I’m sure Mullins will be hoping he has a different experience altogether with Simenon, a former jumper who has risen to every challenge he’s been set on the flat the last 18 months.

Simenon finished second to Estimate in the Ascot Gold Cup in June, and while that tends to be a terrible form guide to the Melbourne Cup, Simenon did thrash Shahwardi last year before the latter came out to win the Herbert Power Stakes.

Jane Chapple-Hyam returns to her home town, Melbourne, hoping to steal one of its biggest sporting crowns, the Cox Plate.

Chapple-Hyam is the daughter of former Opposition Leader and Liberal Party stalwart Andrew Peacock and socialite Lady Susan Renouf, and has held a trainer’s licence in the United Kingdom since September 2005.
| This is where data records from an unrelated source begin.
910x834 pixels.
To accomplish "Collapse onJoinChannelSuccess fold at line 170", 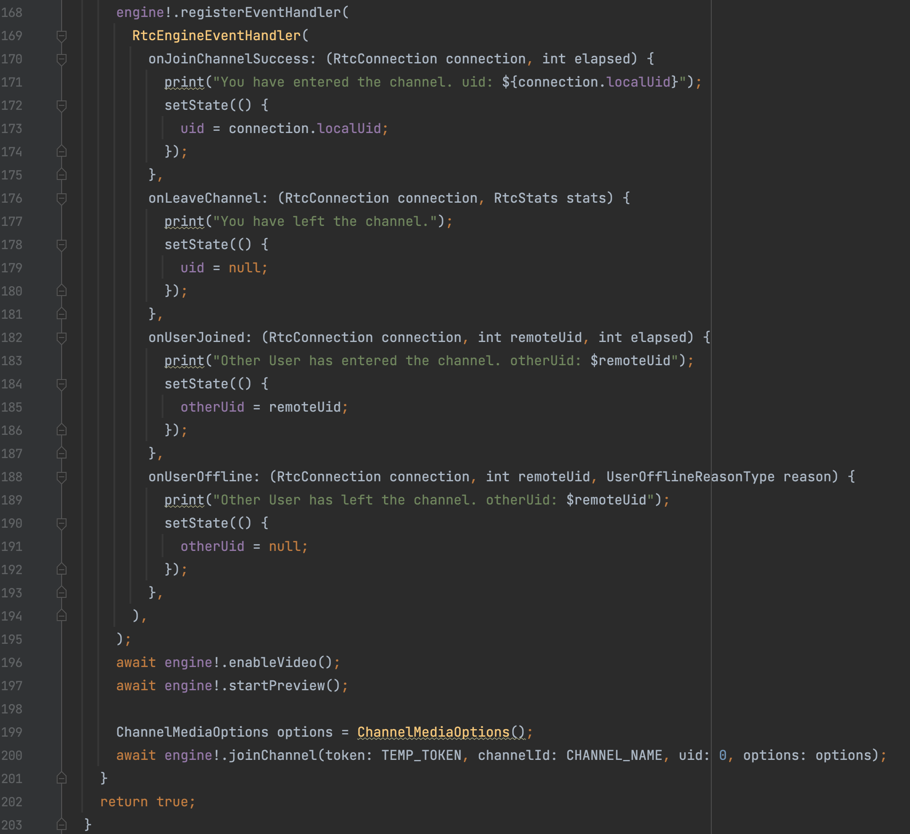I will pos(62,59).
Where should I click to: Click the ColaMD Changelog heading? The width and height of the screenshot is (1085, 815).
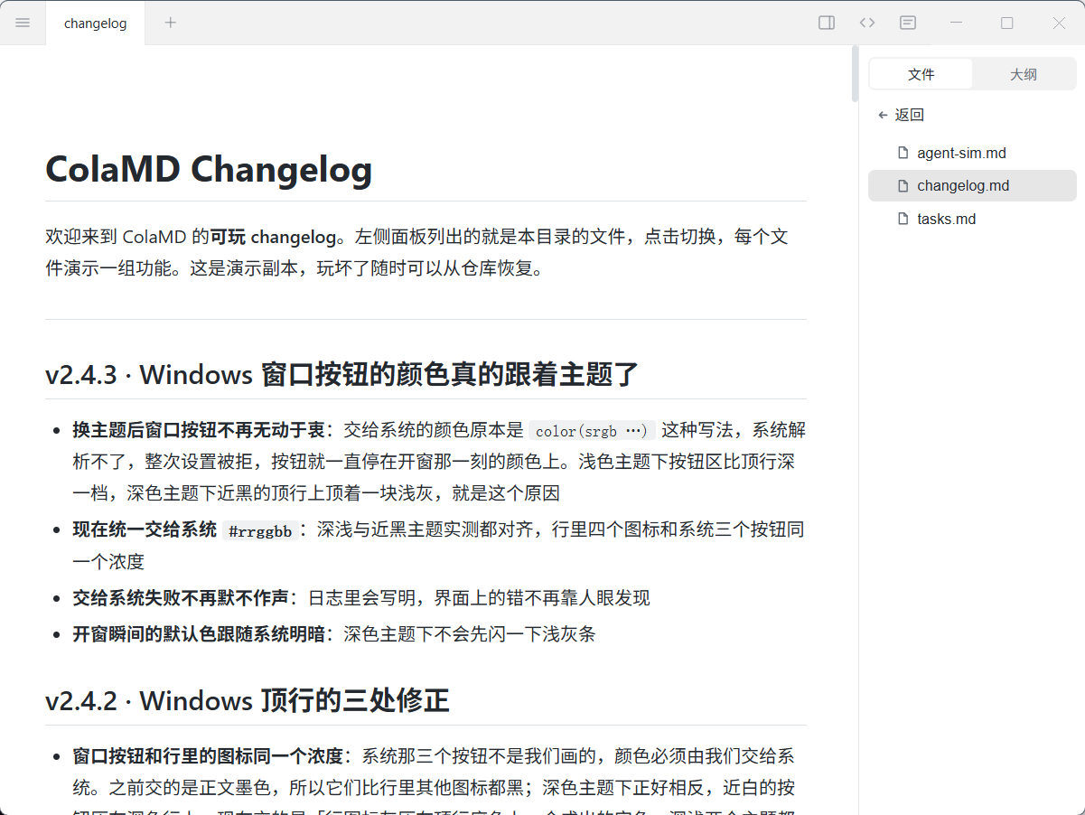[x=209, y=169]
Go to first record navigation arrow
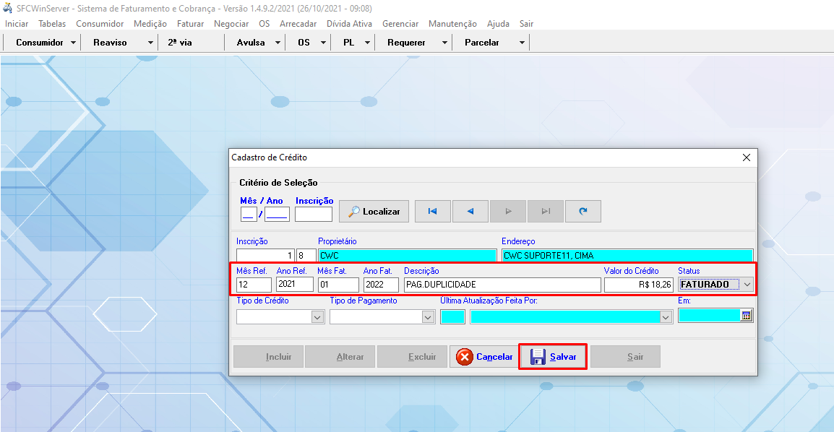This screenshot has height=432, width=834. [x=432, y=211]
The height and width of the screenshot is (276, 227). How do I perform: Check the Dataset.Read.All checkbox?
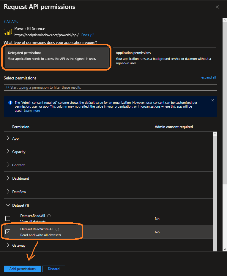(8, 218)

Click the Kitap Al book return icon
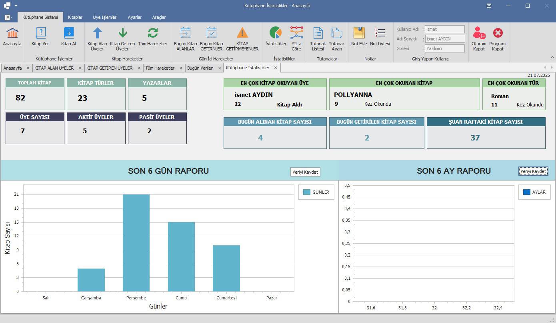tap(68, 33)
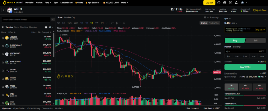Enable the Hide Honeypot checkbox
268x111 pixels.
coord(185,108)
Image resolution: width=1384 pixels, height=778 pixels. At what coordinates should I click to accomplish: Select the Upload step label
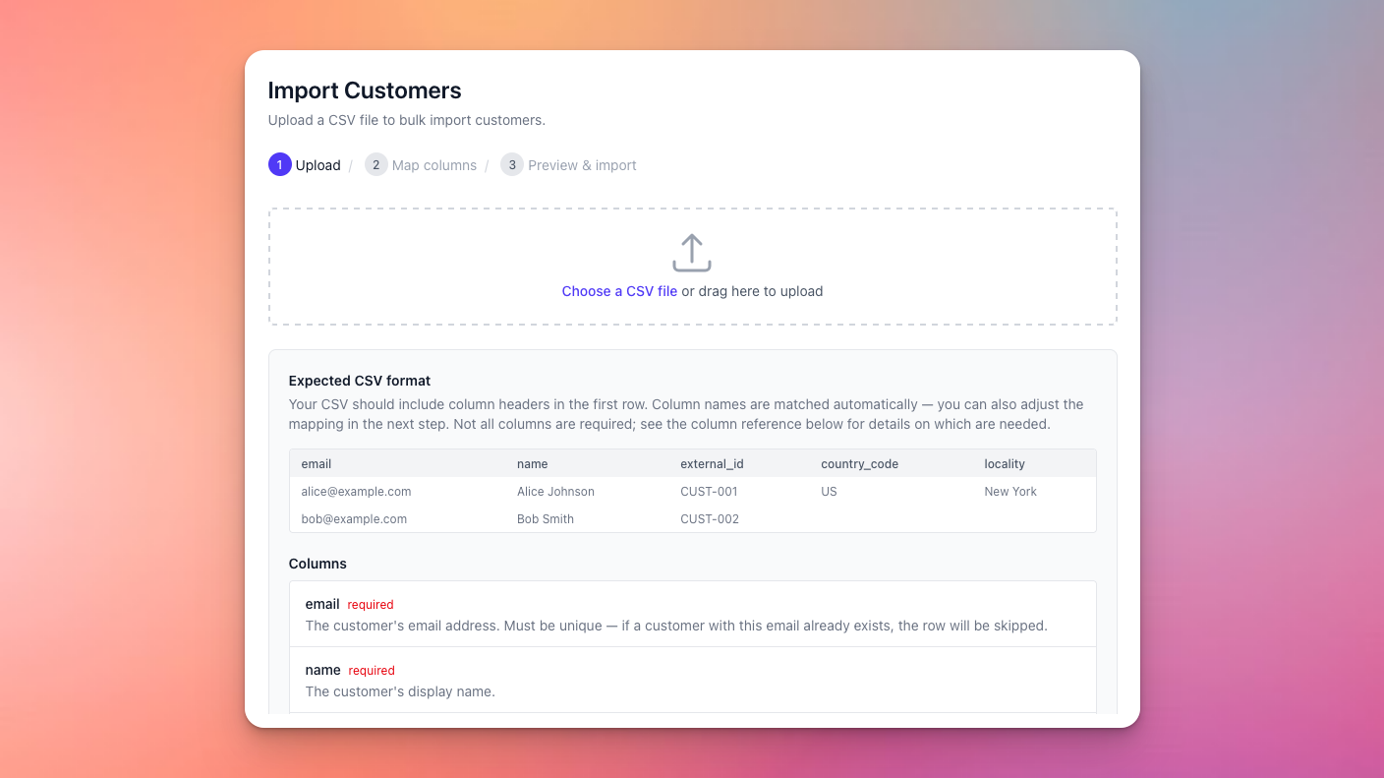pos(317,165)
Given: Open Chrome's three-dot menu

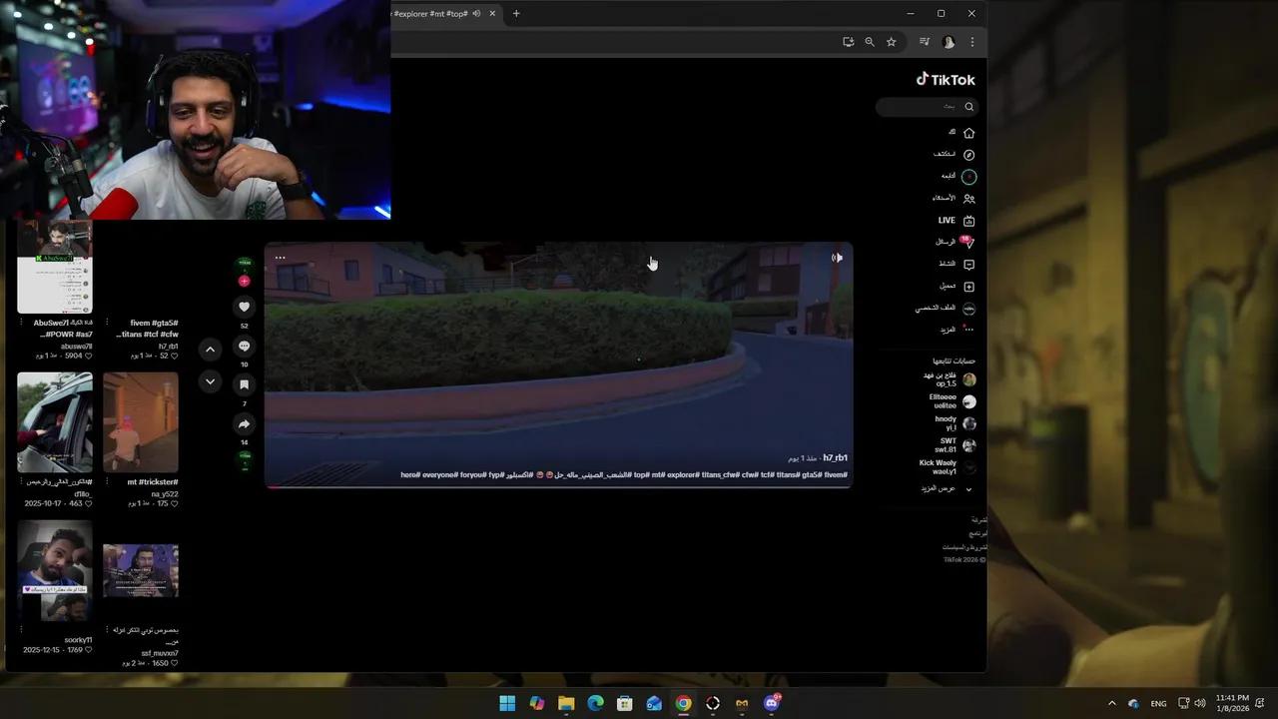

It wasn’t a happy homecoming for Chapple-Hyam in 2008, when her horse Yellowstone was a scratching from the Melbourne Cup on veterinary advice. It was a decision which sparked controversy, with jockey John Egan fined for saying before the withdrawal that he didn’t want “a couple of tinpot Hitlers” to ruin his trip.


This time, she brings Mull of Killough, a galloper who has racked up a fair few frequent flyer points this year. He finished fifth in the Singapore International Cup behind Military Attack, went back to England to finish second in the Summer Mile at Ascot to Aljamaaheer, and then disappointed last start when eighth in the Arlington Million in Chicago.

Don’t be surprised to see controversy surround Mull of Killough if we have more than 14 acceptances for the Cox Plate.

As more horses are confirmed, we’ll have a look at some more of the personalities who will be coming to Melbourne this spring.